-------- EXTRAIT --------

D’ailleurs, pour mieux comprendre la dangerosité de Crewbay.com, comme nous l’a dit le collectif, ils ont hébergé le profil d’un violeur suisse condamné qui a agressé 3 jeunes femmes qu’il a recrutées via Crewbay rien qu’en 2021. Honte à eux. Les autorités devraient examiner de près ces plateformes et les forcer à cesser de mettre en danger et de traumatiser les femmes et les filles. Ou les fermer tout simplement, jusqu’à ce qu’ils apprennent que la sécurité des équipières en matière d’agressions et de harcèlement sexuel est une priorité.
12) Je me suis “laissée violer” de peur que ce skipper que j’avais clairement repoussé ne devienne violent.
« F », 27 ans : Pendant mon tout premier charter avec une compagnie de charter en juillet 2021, je me suis retrouvée avec un skipper directement, sans avoir rencontré les personnes du bureau pour m’expliquer en détails les missions que je devais réaliser.
J’ai donc rencontré C., skipper français de 48 ans il me semble, qui m’a expliqué et s’est proposé de me « former ». Je ne connaissais rien du tout au milieu, et je n’avais aucun contact de confiance ou autre. J’ai tout de suite senti un côté caractériel voire autoritaire, mais sans y prêter plus attention.
Les premiers jours de charter il a commencé à me faire des avances auxquelles je ne répondais pas. Un soir, les clients partant au restaurant, je suis allée manger avec lui dehors, et en rentrant au bateau vide il a commencé à essayer de se rapprocher de moi en insistant, malgré le fait que je l’ai repoussé en disant que je n’étais pas intéressée. J’ai fini par partir du bateau pour prendre l’air et de peur qu’il ne revienne.

-------- PARTIE DONNÉES --------

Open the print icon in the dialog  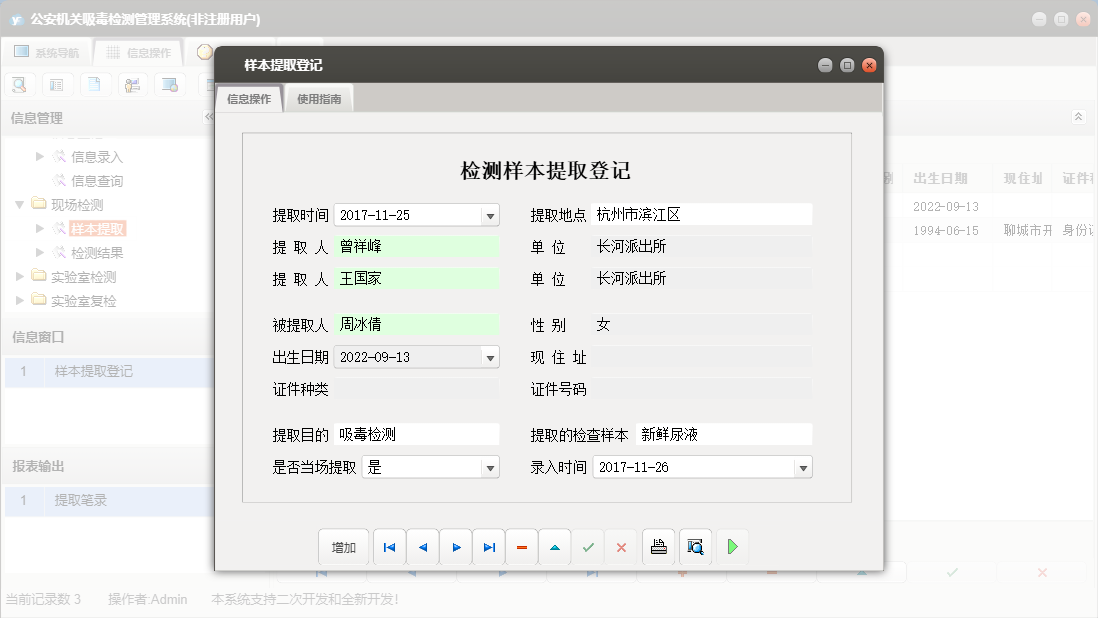point(658,547)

--------

> [TRAVAIL DEMANDÉ]
• A. D'après l'extrait, à quelle date a eu lieu le tout premier charter de « F » ?
• B. Poursuivez le témoignage de « F » sur son premier charter, en reprenant après la dernière phrase de l'extrait.

> [RÉPONSES FOURNIES]
• A. En juillet 2021.

• B.
Après une altercation avec lui, les clients du charter ont débarqué au bout de 3 jours. Nous nous retrouvons donc seuls à ramener le bateau à son port. Une fois les clients partis, il se met direct nu en me disant que si ça me dérange je n’ai qu’a pas regarder. Il continue à me faire des avances en me disant par exemple « je t’apprendrai si tu es plus gentille » entre autres. Je lui explique que je suis très mal à l’aise face à ça et il se met en colère en me criant dessus et retournant la faute contre moi et m’expliquant qu’il est vexé par mes propos.
Je précise que ce type de personnalité est très manipulatrice. Il retournait constamment ce que j’avais pu lui dire contre moi, pour venir taper dans des points sensibles. Le soir même, il fait venir des amis (une famille très gentille) à lui sur le bateau, comme les clients étaient partis. Nous buvons de l’alcool, car je me sentais plus en confiance avec eux. Donc je me laisse aller et je bois aussi.
A mon tort, je me retrouve très alcoolisée quand ses amis s’en vont. Je ne sais plus exactement comment mais je me retrouve avec lui à fumer une cigarette sur le toit du bateau, je m’assois à côté de lui et il m’attire contre lui, allongé sur le toit.
J’ai commencé à paniquer dans ma tête en comprenant très bien ce qu’il allait faire mais je suis restée tétanisée à me demander quoi faire : si je m’énervais, s’il n’allait pas s’énerver encore plus comme plus tôt dans l’après midi et/ou être violent, si je criais pour alerter les bateaux voisins mais n’étant pas sûre de leur confiance non plus, s’il n’allait pas raconter des choses mauvaises à mon sujet au bureau, si je n’allais pas dans son sens, je craignais pour mon poste, (comme il m’avait expliqué plusieurs fois que c’était le « chef à bord, c’était lui qui commandait »).
Bref, je suis restée totalement bloquée en plus d’être saoule avec des souvenirs flous et je n’ai rien fait je l’ai juste laissé faire en essayant de me persuader que, peut être tout compte fait, j’étais d’accord, alors que je lui avais explicitement dit plus tôt que j’étais presque dégoûtée par le fait qu’un homme de 20 ans mon aîné me fasse des avances.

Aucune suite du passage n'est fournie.